Single by Kis-My-Ft2

from the album Kis-My-World
- B-side: "Because I can meet you"; "Holy night with you"; "Christmas Kiss";
- Released: December 24, 2014 (Japan)
- Genre: J-pop
- Length: 4:46
- Label: Avex Trax
- Composer: Shinya Tada
- Lyricist: Osamu Suzuki

Kis-My-Ft2 singles chronology
| "Another Future" (2014) | "Thank You Jan!" (2014) | "Kiss Damashii" (2014) |

Music video
- "Thank You Jan!" on YouTube

= Thank You Jan! =

"Thank You Jan!" (Thank youじゃん!, san kyuu jan) is a 12th single by Japanese boy band Kis-My-Ft2. It was released on December 24, 2014. It debuted at number one on the weekly Oricon Weekly Singles Chart.

==Promotion==
The release of this album was announced during the November 7 Tokyo Dome performance of the live tour Kis-My-Journey.

The CD was released in 11 formats in five types: two limited editions, regular edition, seven Kiss My Shop formats (7 versions with solo jackets for each of the 7 members), and a Seven & i format.

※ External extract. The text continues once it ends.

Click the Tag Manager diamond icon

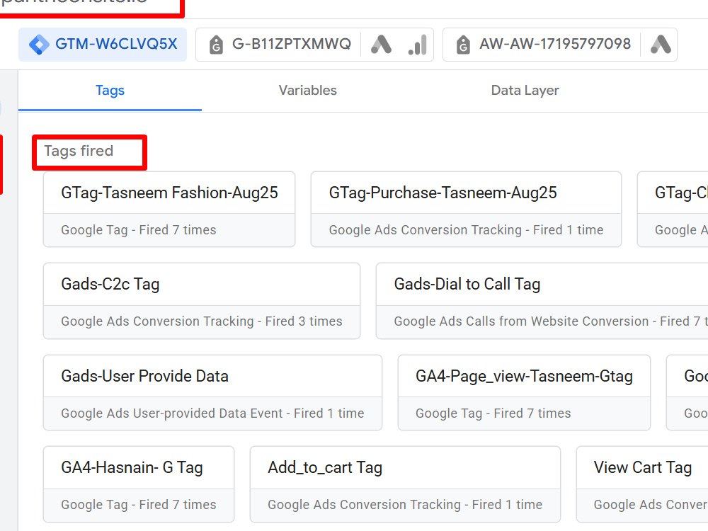coord(39,44)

A lottery was held at stores nationwide as an in-store purchase privilege.

On December 24, the CD release date, Kis-My-Ft2 members were divided into three groups and held an event across Japan.

Yuta Tamamori and Toshiya Miyata made radio and other media appearances and held high-touch events in Sendai and Sapporo (Sapporo Factory), Hiromitsu Kitayama, Takashi Nikaido, and Kento Senga in Kobe and Nagasaki (Huis Ten Bosch), and Taisuke Fujigaya and Wataru Yokoo in Aichi (Chubu Centrair International Airport) and Okinawa (San-A Naha Main Place), first time for Yokoo. This event was included in the DVD that came with the 13th single CD "Kiss Spirits" (Seven & I version).

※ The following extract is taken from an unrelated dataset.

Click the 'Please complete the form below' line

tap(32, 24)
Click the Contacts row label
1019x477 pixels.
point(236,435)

The event "New Year Kis-My-Fuku-Bukuro -Thank you for your support this year!" (The DVD "2015 Concert Tour Kis-My-World" (Regular Edition)) contains a digest of the event, which was held at Yokohama Arena for 11 performances over 4 days from January 5 to 8, 2015.

==Music video==
The music video was filmed over a 20-hour period on the day after the last day of the "2014 live tour Kis-My-Journey". The dancers dress up in Santa Claus costumes, or as the Seven Lucky Gods, in honor of Christmas Eve, the day of the release, and dance in motifs of "sheep" and "rock-paper-scissors" in honor of the following year, 2015, the year of "snake" (the year before). The dance was choreographed by Lucky Ikeda. In the "Multi-Angle Music Video" included in the B version of the MV included in the limited first pressing A/B, 134,217,728 possible combinations can be viewed by selecting eight angles of your choice in all nine scenes.

==Chart performance==
The single sold 436,000 copies in its first week, reaching No. 1 on the Oricon Weekly Singles Chart. This is the highest number of copies sold since their debut in August 2011, and they are the second male artist this year, after Arashi, to surpass 400,000 copies in their first week. It also topped the overall Billboard Japan Hot 100.

==Package specifications==
The CD is available in 11 formats,
- First edition A
- First edition B
- Regular edition
- Seven Kiss My Shop edition (7 versions with solo jackets for each of the 7 members)
- Seven & i edition
It was also pre-released on dwango.jp on December 10.

==Track listing==
===CD===
- Normal and Limited First Edition A/B
- Included only on the standard editions after "Holy night with you"
1. "Thank You Jan!" (4:46)
2. "Because I can meet you" (4:51)
3. "Holy night with you" (4:30)
4. "Christmas Kiss" (4:46)
- Seven & i version, Kiss My Shop version
5. "Thank You Jan!"
6. "Because I can meet you"
7. "Holy night with you"
8. "Thank You Jan!" (Happy Winter ver.) (4:46)

===DVD===
- Limited First Edition A
1. "Thank You Jan!" Music video
2. The members teach the choreography of "Thank You Jan!" Choreography
- Limited First Edition B
3. "Thank You Jan!" Multi-angle MV
4. "Thank You Jan!" Music video and making video of jacket shooting
- Seven & i disc
5. Seven-Eleven Japan "Kis-My-Ft2 Campaign" CM making video
6. "Thank You Jan!" Recording close-up footage (narration: Yuta Tamamori)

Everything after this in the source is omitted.